Traditional meditation focuses on breathing and a repeated mantra—a sound, word, or phrase. The process can be adapted to a focus on gratitude as well, Hartley says.

“You can use ‘thank you’ or ‘I am grateful’ as a mantra meditation,” says Hartley, who turned to meditation 40 years ago to cope with the death of her child. “Or you can focus on all you are grateful for, which is more of a mindfulness practice.”

Different meditations affect different parts of the brain. Hartley says gratitude meditation affects the prefrontal cortex, which aids thinking and decision making.

Science supports that assessment. A 2017 study by the U.S. Centers for Disease Control and Prevention (CDC) showed “mindfulness-based” practices, including meditation, can improve workers’ mental health by lowering stress levels.

Meditation is not magic

The wrong way to approach gratitude meditation is with expectations of instant results, Hartley says.

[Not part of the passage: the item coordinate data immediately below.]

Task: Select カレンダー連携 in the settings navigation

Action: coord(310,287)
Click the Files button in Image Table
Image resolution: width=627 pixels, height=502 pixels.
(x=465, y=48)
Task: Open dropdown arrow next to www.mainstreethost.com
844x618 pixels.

“Sometimes when we meditate we don’t feel any different, and at other times it’s incredibly relaxing,” she says.

The mind never stops thinking, so meditation helps to lead the mind to a single point of focus. If the goal is the awareness of gratitude, you may practice this mindfulness once a day or once an hour, as you work toward your balance.

“You don’t want to make meditation a chore, but more a lifestyle of being able to take small moments of grateful pauses,” Cassiday says.

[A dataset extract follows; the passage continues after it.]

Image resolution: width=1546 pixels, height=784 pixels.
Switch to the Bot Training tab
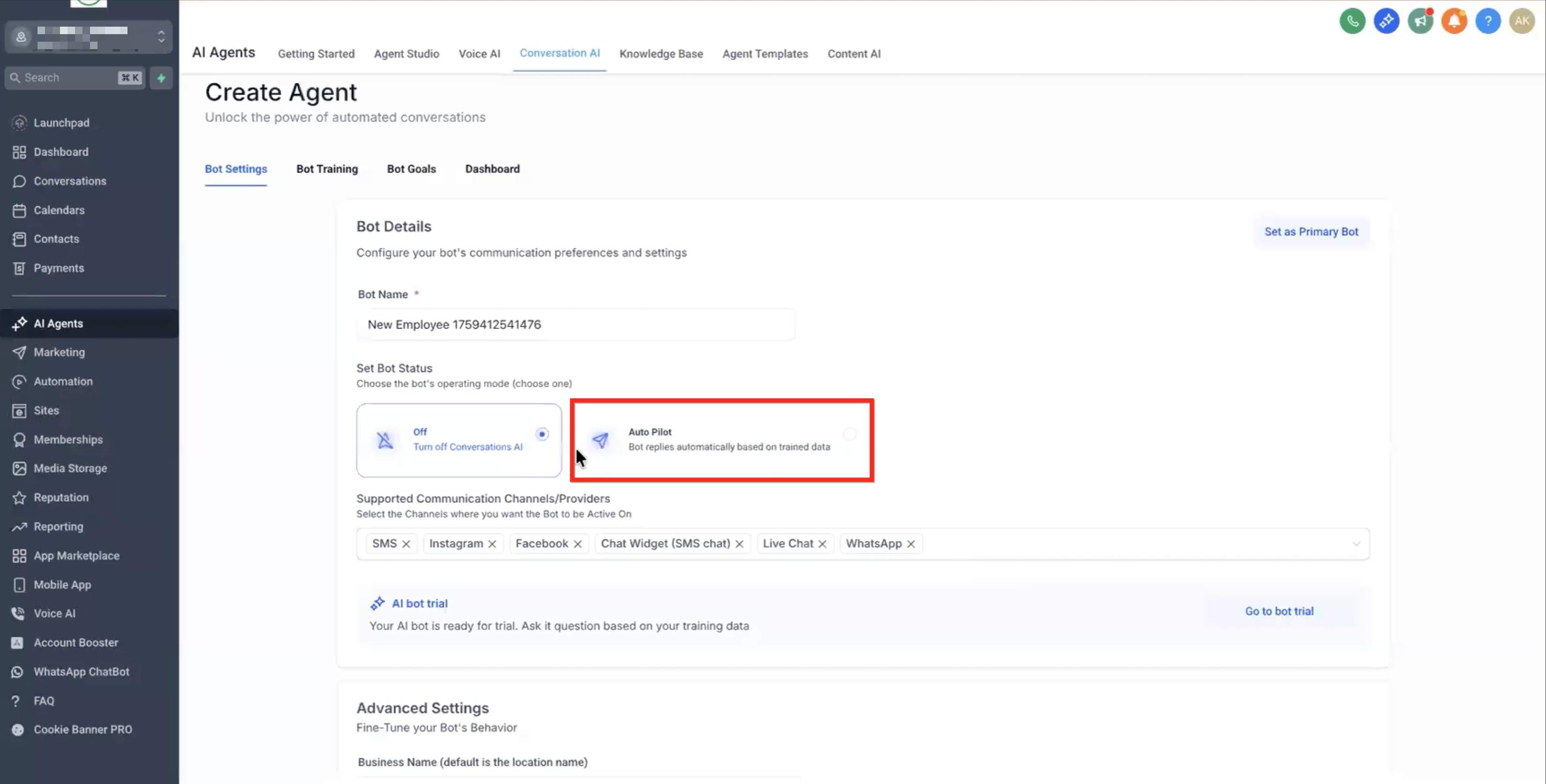pos(326,169)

And don’t discount that your mind is still hard at work even when you are asleep.

“The mind processes six times more in the dream state, [so] you may find you awake giving thanks,” Hartley says.

We need gratitude now more than ever

Morse says many people still remain in “grief recovery” after months of pandemic challenges. After losing jobs, loved ones, or emotional connections, some may find it hard to find reasons to be thankful.

But this is where the practice of gratitude is most needed—and beneficial.

“No matter what the scenario, there is always room to find the good and give it value,” Morse explains. “Allow yourself to find value in the seemingly smallest of things.”